*** DATA EXTRACT Section Begins ***
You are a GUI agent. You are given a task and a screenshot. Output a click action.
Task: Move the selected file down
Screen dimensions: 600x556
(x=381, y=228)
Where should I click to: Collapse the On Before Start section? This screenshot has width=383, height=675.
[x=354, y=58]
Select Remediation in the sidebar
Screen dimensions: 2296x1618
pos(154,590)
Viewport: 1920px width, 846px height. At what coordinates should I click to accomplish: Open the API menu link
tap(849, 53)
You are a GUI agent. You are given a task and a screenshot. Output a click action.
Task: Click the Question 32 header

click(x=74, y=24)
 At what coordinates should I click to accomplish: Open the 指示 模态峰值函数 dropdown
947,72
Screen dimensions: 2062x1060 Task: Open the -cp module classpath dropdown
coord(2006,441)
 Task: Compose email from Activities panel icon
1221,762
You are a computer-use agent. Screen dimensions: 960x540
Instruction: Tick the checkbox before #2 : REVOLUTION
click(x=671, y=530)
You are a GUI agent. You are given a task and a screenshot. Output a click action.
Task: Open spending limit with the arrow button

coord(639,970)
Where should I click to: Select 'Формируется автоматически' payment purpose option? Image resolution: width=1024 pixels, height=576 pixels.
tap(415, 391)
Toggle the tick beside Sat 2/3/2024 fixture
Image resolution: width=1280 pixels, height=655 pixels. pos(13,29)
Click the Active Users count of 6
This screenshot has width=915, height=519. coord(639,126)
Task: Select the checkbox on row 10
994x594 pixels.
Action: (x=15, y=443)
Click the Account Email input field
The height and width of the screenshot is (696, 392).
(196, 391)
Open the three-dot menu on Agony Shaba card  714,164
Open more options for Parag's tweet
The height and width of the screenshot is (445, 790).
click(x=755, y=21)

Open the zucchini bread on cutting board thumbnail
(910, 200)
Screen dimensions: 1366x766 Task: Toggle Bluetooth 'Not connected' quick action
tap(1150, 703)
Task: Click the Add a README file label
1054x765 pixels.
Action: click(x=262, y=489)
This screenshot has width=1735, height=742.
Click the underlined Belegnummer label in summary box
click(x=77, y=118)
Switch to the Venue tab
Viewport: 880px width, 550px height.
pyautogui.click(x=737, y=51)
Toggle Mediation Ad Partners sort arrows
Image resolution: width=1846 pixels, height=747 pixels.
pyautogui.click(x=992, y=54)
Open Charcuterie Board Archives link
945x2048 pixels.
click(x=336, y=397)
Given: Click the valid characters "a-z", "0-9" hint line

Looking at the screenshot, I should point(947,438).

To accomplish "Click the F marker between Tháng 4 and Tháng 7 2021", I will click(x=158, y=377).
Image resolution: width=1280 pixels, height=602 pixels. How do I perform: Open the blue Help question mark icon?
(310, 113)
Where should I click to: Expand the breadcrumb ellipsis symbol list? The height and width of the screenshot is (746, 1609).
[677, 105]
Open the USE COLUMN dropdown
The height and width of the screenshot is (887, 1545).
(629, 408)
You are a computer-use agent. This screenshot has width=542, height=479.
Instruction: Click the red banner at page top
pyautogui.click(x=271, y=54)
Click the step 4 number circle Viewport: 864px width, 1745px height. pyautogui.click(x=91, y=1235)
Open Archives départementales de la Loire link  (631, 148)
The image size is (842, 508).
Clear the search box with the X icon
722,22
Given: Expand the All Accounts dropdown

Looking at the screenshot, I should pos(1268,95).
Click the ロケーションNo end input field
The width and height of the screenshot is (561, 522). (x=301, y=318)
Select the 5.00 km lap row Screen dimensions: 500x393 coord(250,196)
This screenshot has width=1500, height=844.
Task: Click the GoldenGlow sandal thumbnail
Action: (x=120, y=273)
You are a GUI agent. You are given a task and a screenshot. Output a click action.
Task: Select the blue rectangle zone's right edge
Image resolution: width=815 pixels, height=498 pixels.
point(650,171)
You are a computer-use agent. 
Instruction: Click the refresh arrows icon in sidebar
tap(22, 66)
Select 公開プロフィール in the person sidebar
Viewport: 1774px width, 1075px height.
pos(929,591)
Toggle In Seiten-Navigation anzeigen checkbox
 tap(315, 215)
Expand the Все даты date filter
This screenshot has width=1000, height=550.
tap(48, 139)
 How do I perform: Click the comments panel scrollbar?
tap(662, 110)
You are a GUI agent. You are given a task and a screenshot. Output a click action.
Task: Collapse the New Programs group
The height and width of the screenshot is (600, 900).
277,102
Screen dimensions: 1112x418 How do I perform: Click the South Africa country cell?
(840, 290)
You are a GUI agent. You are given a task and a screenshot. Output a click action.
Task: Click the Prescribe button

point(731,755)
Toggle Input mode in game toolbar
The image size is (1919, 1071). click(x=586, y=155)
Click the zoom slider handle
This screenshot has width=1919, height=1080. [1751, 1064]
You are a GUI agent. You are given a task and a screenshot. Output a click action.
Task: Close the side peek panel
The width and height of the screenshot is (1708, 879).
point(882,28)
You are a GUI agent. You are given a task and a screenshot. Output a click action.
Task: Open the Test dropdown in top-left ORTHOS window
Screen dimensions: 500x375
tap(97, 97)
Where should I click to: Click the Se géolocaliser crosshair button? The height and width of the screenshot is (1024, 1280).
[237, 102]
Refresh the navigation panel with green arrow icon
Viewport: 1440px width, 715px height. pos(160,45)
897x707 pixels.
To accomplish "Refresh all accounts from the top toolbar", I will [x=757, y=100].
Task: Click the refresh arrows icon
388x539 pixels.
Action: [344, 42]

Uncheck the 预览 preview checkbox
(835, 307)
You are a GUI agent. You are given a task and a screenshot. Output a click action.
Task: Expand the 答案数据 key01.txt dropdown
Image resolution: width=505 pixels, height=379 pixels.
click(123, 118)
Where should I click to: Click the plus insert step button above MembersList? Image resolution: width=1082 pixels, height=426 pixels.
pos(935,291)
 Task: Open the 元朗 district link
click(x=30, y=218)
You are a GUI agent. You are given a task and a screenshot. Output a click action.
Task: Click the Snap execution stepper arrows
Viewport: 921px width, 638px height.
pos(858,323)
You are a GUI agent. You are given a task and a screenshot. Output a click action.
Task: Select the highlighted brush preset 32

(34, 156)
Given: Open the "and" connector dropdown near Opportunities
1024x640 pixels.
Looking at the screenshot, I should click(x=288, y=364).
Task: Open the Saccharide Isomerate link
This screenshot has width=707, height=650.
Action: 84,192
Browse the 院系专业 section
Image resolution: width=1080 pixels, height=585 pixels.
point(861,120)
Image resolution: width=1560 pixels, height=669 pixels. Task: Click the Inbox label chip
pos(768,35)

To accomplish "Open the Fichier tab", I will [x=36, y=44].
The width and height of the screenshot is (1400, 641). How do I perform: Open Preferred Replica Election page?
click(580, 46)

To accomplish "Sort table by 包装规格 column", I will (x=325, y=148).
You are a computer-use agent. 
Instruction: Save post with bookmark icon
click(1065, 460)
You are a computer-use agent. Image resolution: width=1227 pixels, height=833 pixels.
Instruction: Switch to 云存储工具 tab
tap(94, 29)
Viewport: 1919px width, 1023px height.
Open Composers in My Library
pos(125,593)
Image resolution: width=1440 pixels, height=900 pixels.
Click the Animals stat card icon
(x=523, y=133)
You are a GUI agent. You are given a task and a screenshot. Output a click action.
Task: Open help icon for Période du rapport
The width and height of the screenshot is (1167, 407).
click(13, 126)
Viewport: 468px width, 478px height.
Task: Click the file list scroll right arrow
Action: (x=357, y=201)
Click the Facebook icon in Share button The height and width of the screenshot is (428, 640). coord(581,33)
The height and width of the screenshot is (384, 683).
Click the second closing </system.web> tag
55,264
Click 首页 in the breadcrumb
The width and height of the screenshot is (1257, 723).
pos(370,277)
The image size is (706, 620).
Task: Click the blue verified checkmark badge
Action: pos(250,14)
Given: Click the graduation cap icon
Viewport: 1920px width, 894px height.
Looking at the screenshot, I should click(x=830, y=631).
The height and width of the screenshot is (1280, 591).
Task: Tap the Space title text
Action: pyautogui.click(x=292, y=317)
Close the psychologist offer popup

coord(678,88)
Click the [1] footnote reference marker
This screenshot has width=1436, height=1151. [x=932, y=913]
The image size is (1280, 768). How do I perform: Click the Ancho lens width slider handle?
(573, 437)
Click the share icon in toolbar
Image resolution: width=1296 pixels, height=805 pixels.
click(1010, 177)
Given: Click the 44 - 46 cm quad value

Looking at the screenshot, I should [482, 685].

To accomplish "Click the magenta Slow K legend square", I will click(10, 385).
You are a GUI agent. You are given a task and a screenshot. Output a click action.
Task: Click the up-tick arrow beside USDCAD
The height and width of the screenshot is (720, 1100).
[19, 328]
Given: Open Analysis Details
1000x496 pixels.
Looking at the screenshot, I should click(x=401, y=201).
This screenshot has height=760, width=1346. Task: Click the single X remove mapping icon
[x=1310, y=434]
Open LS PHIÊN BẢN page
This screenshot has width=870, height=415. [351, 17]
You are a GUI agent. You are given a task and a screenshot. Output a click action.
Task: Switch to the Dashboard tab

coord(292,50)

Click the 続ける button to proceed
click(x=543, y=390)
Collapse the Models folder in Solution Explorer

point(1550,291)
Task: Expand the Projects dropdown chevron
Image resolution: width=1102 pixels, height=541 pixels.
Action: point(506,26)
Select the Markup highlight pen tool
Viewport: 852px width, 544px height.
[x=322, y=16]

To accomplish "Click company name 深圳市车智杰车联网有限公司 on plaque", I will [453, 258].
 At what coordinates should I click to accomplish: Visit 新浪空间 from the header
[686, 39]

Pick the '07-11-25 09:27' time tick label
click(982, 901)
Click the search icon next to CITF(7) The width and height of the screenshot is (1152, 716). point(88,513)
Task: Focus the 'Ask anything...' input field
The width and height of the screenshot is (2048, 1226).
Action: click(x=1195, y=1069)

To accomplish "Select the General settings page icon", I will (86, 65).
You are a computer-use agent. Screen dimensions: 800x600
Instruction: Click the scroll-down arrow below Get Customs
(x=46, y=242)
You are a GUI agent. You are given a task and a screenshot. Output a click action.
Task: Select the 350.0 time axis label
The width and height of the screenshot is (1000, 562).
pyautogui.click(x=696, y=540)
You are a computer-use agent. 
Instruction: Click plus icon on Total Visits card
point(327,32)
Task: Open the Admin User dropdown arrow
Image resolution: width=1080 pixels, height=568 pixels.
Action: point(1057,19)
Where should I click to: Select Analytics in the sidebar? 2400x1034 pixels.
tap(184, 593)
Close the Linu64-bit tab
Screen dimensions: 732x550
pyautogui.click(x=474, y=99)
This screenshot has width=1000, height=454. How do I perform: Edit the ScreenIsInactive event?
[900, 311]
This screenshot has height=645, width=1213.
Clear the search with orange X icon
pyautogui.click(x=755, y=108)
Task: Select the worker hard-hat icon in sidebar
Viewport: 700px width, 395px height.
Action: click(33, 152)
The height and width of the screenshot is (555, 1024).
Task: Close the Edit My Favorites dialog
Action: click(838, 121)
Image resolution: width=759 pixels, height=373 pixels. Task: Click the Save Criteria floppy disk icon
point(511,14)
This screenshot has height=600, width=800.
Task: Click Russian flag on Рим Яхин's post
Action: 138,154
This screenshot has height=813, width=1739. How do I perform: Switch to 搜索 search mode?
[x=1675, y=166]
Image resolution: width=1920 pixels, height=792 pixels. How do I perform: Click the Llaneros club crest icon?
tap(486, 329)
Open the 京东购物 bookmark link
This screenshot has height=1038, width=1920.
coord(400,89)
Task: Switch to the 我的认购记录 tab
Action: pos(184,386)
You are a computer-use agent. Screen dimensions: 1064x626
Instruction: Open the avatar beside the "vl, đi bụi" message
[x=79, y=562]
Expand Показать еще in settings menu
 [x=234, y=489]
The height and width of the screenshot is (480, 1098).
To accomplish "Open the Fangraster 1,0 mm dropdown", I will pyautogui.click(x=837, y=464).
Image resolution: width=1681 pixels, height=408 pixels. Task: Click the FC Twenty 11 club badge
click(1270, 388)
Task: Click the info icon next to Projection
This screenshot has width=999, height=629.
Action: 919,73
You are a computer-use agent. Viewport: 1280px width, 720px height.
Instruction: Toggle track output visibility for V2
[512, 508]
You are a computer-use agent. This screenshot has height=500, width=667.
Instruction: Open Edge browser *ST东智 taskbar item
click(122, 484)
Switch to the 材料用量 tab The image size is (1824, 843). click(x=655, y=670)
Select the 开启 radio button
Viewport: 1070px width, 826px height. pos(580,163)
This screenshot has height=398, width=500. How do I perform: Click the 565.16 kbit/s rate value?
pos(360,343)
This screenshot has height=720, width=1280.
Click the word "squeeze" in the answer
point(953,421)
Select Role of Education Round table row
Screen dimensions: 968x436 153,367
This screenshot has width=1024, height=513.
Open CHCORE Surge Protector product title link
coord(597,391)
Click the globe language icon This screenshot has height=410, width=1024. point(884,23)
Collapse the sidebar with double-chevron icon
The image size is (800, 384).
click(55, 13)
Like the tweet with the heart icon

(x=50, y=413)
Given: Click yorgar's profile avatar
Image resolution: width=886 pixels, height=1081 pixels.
*** DATA EXTRACT Section Ends ***
WORK TO BE COMPLETED |
Return only the number of lines in the records above that include the string "computer".

SOLUTION FOR THIS PROBLEM |
10